In molti, a seguito di quanto accaduto la scorsa settimana presso la discoteca di Corinaldo, in provincia di Ancona, stanno esprimendo il loro parere in trasmissioni televisive, su articoli di testate giornalistiche, sui post delle pagine personali sui social networks.

Lo spunto per la mia riflessione è questo tragico evento, ma io non parlerò di quello. In merito, mi limito ad affermare che ora si deve pregare per le vittime, poi toccherà alla magistratura accertare le responsabilità dell’accaduto. Con qualcuno ho espresso la mia perplessità sul cantante e quanto proponeva, ma non ho legato, ovviamente, le sue idee a quanto accaduto. Non è colpa del cantante se avviene quello che è avvenuto: al suo posto poteva esserci qualunque altro artista.

I ragazzi, l’oratorio, le discoteche

A me interessa raccontare di quella che chiamo, con i ragazzi e le loro famiglie, “la preghiera del don il venerdì e il sabato sera”. Essendo curato di Oratorio, sono molto a contatto con chi frequenta le discoteche: sono i miei ragazzi.

Peraltro, sul territorio delle mie parrocchie è presente una discoteca molto frequentata, le cui luci si vedono a lunga distanza e il vedere quelle quando passo nei paraggi di venerdì o sabato mi ispira la suddetta preghiera.

Chi mi conosce sa che teorizzo un voler bene e una cura che non ha limiti spazio-temporali. Il concetto per il quale a me competerebbe di prendermi cura dei ragazzi finché sono nel perimetro dell’Oratorio o impegnati nelle attività che proponiamo, poi “fuori dal cancello facciano ciò che vogliono”, lo respingo con forza. Certo, a livello di responsabilità, così come a livello di autorevolezza del mio intervento, il fatto che un episodio avvenga laddove io sono responsabile di ciò che accade o meno cambia le cose.

Ma solo legalmente, non umanamente. Io mi preoccupo di ciò che i miei ragazzi fanno anche in quei momenti e luoghi sui quali possono tranquillamente dirmi: “Don, non ho fatto niente in Oratorio. Su questo fatti gli affari tuoi!”. Frase già sentita, sia dai ragazzi che dai genitori che avevo avvisato di episodi spiacevoli cercando alleanza educativa per il bene dei figli.

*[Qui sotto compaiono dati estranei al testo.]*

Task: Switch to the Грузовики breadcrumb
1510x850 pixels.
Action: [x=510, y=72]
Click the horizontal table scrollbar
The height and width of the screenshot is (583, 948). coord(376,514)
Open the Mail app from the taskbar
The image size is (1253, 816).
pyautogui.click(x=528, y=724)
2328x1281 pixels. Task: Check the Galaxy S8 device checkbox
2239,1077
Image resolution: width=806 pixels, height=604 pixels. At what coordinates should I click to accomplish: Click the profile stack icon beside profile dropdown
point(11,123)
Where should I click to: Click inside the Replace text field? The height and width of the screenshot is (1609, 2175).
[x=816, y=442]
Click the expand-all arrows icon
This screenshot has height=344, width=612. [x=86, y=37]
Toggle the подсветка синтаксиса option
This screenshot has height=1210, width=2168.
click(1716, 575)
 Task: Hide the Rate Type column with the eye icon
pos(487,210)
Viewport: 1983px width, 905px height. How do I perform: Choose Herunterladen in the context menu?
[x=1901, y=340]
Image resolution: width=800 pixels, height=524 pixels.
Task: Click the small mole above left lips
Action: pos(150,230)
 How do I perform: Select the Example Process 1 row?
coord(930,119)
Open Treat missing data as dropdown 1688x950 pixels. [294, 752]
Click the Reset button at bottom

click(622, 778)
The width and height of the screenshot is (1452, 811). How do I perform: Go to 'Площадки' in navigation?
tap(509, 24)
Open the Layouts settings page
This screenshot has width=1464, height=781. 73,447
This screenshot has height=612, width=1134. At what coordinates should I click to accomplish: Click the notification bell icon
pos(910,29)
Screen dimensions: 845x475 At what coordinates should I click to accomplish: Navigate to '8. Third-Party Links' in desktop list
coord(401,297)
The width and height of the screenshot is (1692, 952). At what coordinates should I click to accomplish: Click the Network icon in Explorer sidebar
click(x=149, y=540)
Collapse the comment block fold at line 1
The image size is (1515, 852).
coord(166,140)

Del buon uso della libertà

Il venerdì sera e il sabato sera molti dei miei ragazzi vanno in discoteca. Non ho nulla, come ripeto stesso ai ragazzi, contro quei luoghi di divertimento, come non ho nulla contro i bar e lo stesso stadio che, le poche volte che posso, da tifoso appassionato, frequento anch’io. Se si va per divertirsi e con la testa sulle spalle, non ci sono problemi. Occorre però sapere che la libertà può anche essere usata male. Occorre avere la consapevolezza che non è divertimento bere fino a non capire più nulla e vomitare sorretti dagli “amici”, che usare il corpo dell’ altro o dell’altra per puro piacere carnale non è umano e non va considerato “grande” chi trasgredisce di più.

Non sono per la pedagogia della proibizione, che fa solo danni, ma dell’educazione al senso. Si può andare nei luoghi di divertimento, ma restando persone che sanno quello che fanno e rispettano se stesse e gli altri. Tante volte questo non succede.

La mia preghiera del venerdì-sabato sera

E il don che fa? In discoteca a controllare non vado: non ci vado neanche a ballare, perché quelli non sono posti per me, perché non mi piacciono molto i luoghi con musica ad alto volume. Preferisco una chiacchierata in un bar con qualche giovane o una partita allo stadio. Però non posso non pensare ai  miei ragazzi che alcune notti sono là. Da qui scaturisce la mia preghiera: “Signore, io ho fatto quello che ho potuto, ho cercato di far maturare in loro la capacità di dare senso a ciò che fanno. Ora, veglia tu su di loro.”